How to continue iterating a model which has not converged

I have a model which has not yet converged. Here is my code:

model_f <- bf(
    log(y) ~ 1 + log(x) + (1 + log(x) | z),
    sigma ~ 1 + (1 | z),
    alpha ~ 1 + (1 | z),
    family = skew_normal()
model <- brm(
    chains = 4, cores = 4,
    data = d,
    iter = 8000, warmup = 7000

There are roughly 16,000 points in my dataset d, and 81 distinct values of z. This model took about 24 hours to run, but has not converged (very low n_eff, largest Rhat > 4, chains not mixed). I’d like to continue iterating this model from the state it is in rather than recompiling from scratch. How do I do this? Is there a way to capture the final state and pass it in as an initial value?

Thank you!

1 Like

Hi, in these types of situations it is highly unlikely that iterating longer will help you much - there is most likely a fundamental problem in your model and/or its (mis)match to your data.

My best guess is that the model is just too complex to be informed by your data. How many datapoinrs do you have? How many replicates for each level of z?

In any case I would start by simplifying the model and trying to find the most complex model that samples well and the simplest model that causes problems. Some of the advice at Divergent transitions - a primer also applies to problems with high rhat.

Best of luck with your model!

1 Like

@martinmodrak is a far better resource than I am, so absolutely look to his posts for guidance here. As he noted, I don’t think that additional iterations will fix the problems and that failure to converge should be treated as a misspecification problem rather than an estimator problem. I just wanted to flesh out some things from your initial post that struck me as unusual.

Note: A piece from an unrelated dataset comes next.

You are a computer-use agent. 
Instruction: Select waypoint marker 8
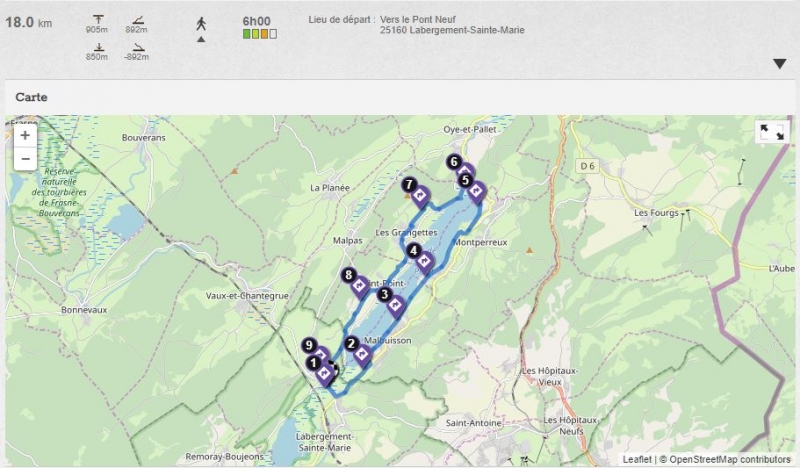(360, 287)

I believe that, to answer your original question, there isn’t a way to pick up and keep fitting a model that has already been estimated. You can avoid recompiling the model at least by using the update() function.

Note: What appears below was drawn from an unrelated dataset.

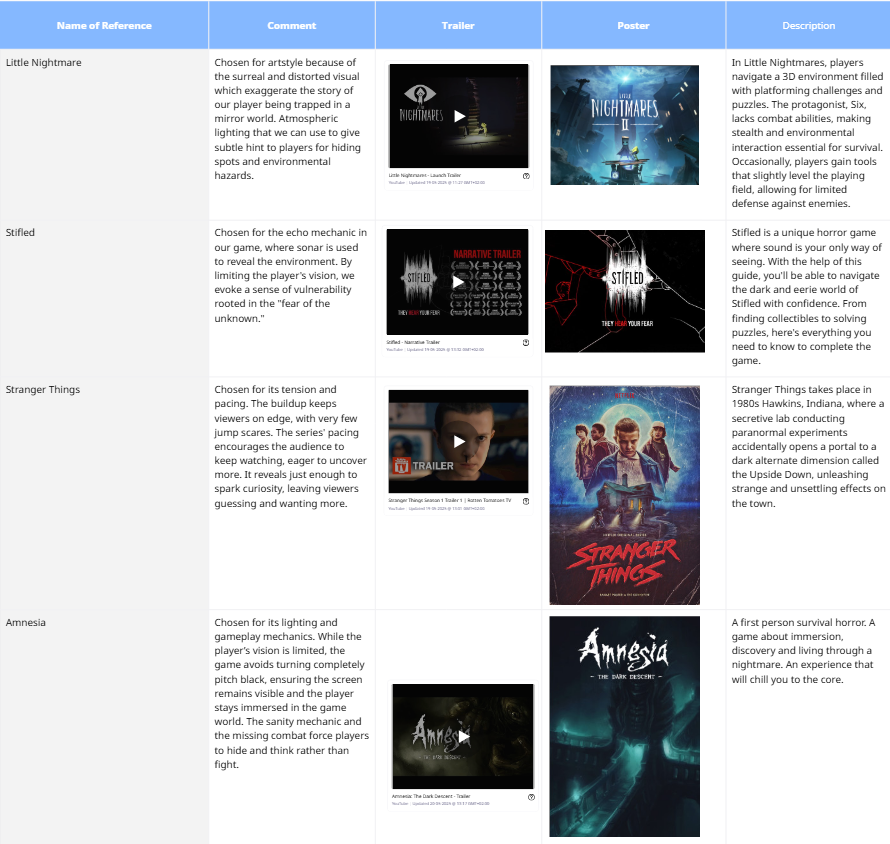Play the Little Nightmares launch trailer
This screenshot has height=844, width=890.
pos(459,116)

Do you mind sharing the steps that you’ve taken to get to this point? The fact that you are running 8000 iterations but 7000 of these are warmup is a little odd to me, so it makes me think that you’ve tried various forms of this model.

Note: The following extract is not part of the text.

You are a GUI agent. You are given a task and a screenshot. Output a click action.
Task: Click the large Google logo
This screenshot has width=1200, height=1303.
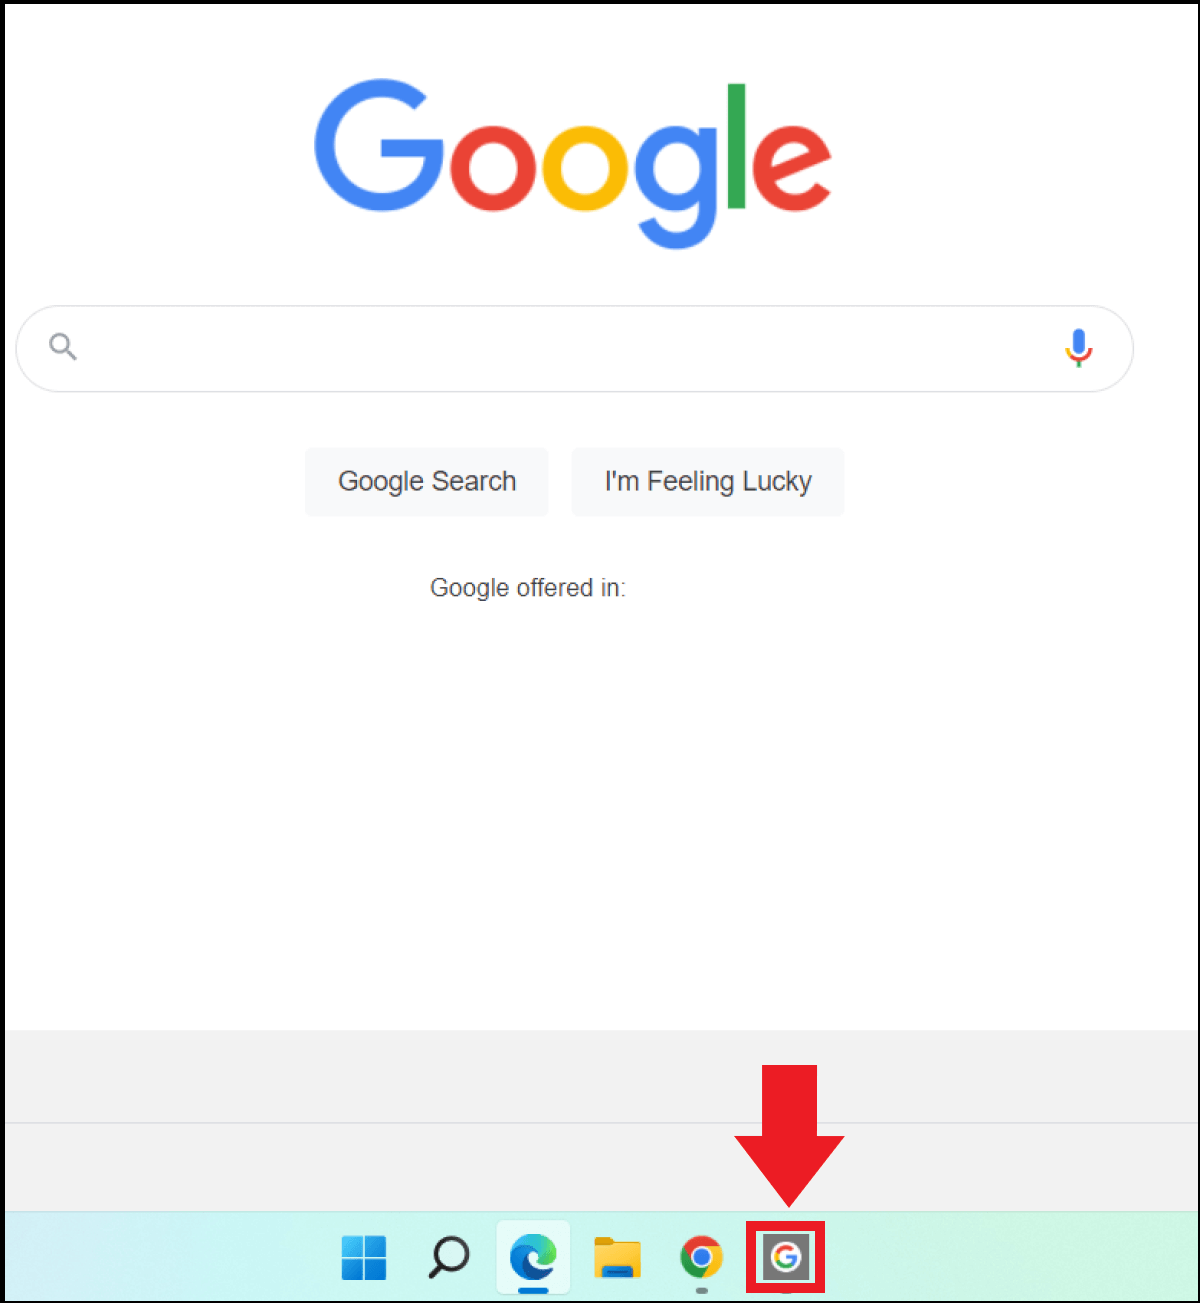click(x=573, y=163)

It’d also be helpful to potentially see what the actual outcome of your model fit is. Are all of the parameters very poorly estimated or are some better than others?

Additionally, is there a reason you’re taking the log of your variables in the formula versus transforming the variables first and fitting them there? I’ve made the mistake of wrapping stuff in log() and then forgetting that I had zero values in my variables, so the model wasn’t being fit on the data I thought it was since the log(0) returns NA. It’s always good to double check that those helper/convenience functions aren’t messing something up.

Regardless, the fact that your outcome is log-transformed suggests to me that it is a strictly positive value, meaning that the skew normal distribution (and its associated distributional parameters) may not be the most appropriate thing to fit. Have you tried other likelihoods?